Set task: Put the data into a two-column CSV with the headers "request" and "answer", one row per item, each field quoted and with line breaks replaced by spaces. Use only the data starting with the line containing "This screenshot has" and going on through the line containing "(x=108, y=52)", and leave out the pictures.

Data shown:
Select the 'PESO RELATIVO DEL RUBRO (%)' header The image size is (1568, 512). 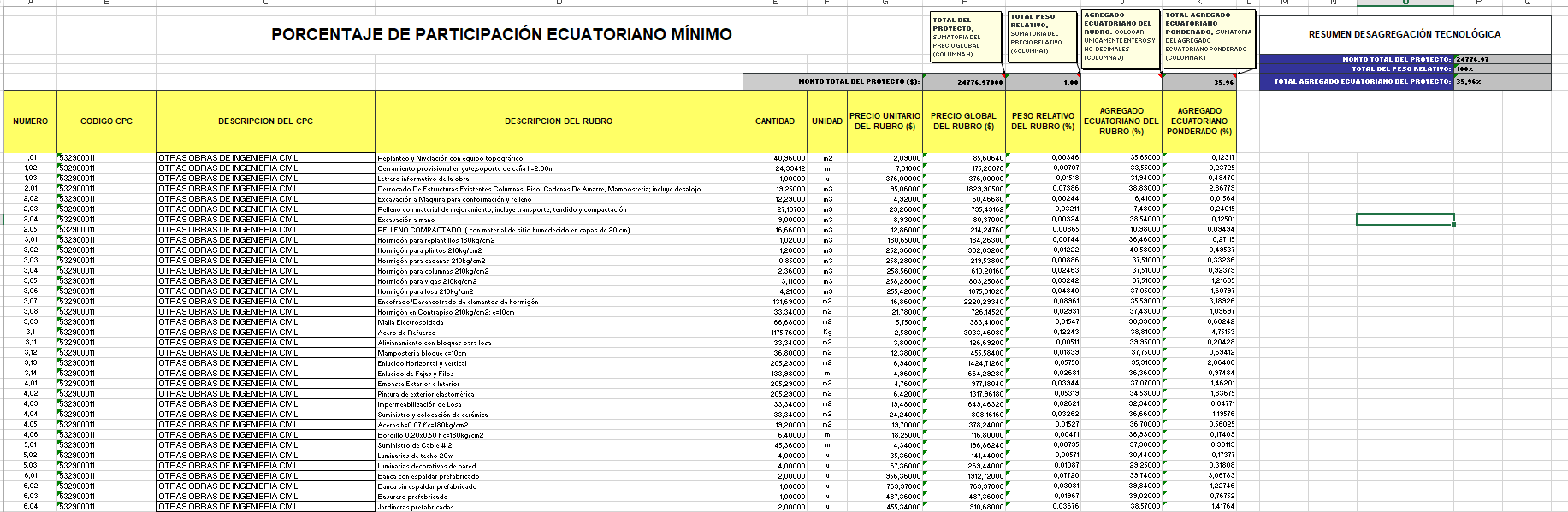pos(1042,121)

--

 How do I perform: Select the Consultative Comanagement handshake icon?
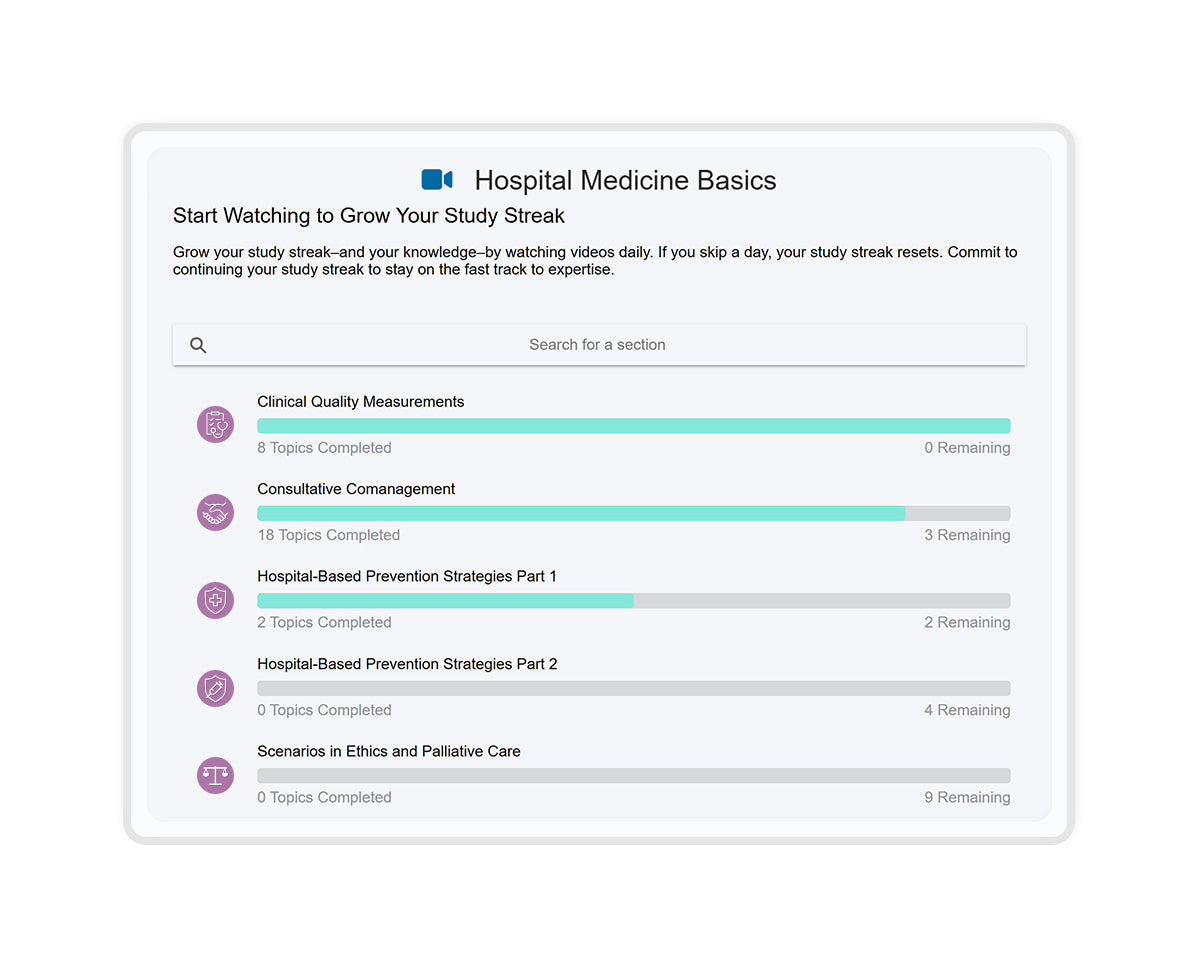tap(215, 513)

...

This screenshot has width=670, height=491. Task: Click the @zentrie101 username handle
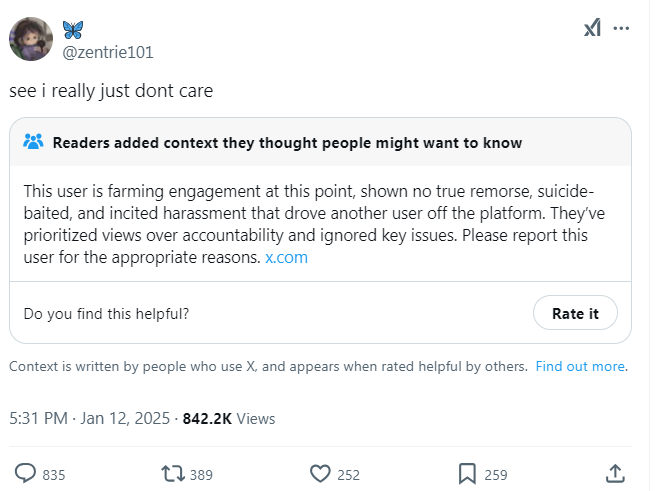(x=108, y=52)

Task result:
request,answer
"This screenshot has width=670, height=491. Task: Click the @zentrie101 username handle","(x=108, y=52)"